BLOK TEKSTU:
-----
Co ciekawe, członkowie komisji w ramach trzeciego głosowania opowiedzieli się za jakimkolwiek upamiętnieniem 70. rocznicy śmierci Marszałka Józefa Piłsudskiego (4 głosy "za", 1 "przeciw", 1 "wstrzymujący"). - To może być defilada albo złożenie kwiatów pod tablicą Piłsudskiego na kościele oo. Kapucynów - wyjaśnia portalowi Anna Dubiel, przewodnicząca komisji.

Przewodnicząca komisji nie potrafiła powiedzieć, czym kierowali się radni podczas opiniowana obu wniosków: - Prywatnie uważam, że nie powinniśmy się zajmować budowaniem pomników, bo są ważniejsze sprawy do załatwienia. Powinniśmy bardziej patrzyć w przyszłość - powiedziała Anna Dubiel. - Jeśli pomnik ma dzielić ludzi a nie ich łączyć, to lepiej wstrzymajmy się od jego zbudowania - dodała.

Przedstawiciele Obywatelskiego Komitetu Budowy Pomnika Józefa Piłsudskiego w Krośnie oświadczyli, że będą walczyli nadal, by uchwała Rady Miejskiej z 1935 r. została zrealizowana, a wola ówczesnych mieszkańców Krosna spełniona. - Podejmiemy kolejne kroki w tej sprawie - zapowiada Zbigniew Ungeheuer.
-----
SEKCJA DANYCH:
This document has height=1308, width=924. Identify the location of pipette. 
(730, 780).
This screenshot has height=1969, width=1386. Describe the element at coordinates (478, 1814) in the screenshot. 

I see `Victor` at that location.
-----
Jak rozłożyły się głosy członków komisji w trzecim głosowaniu, dotyczącym upamiętnienia 70. rocznicy śmierci Marszałka Józefa Piłsudskiego, według tekstu o pomniku Piłsudskiego w Krośnie?

ROZWIĄZANIE ZADANIA: Cztery głosy „za”, jeden „przeciw” i jeden „wstrzymujący”.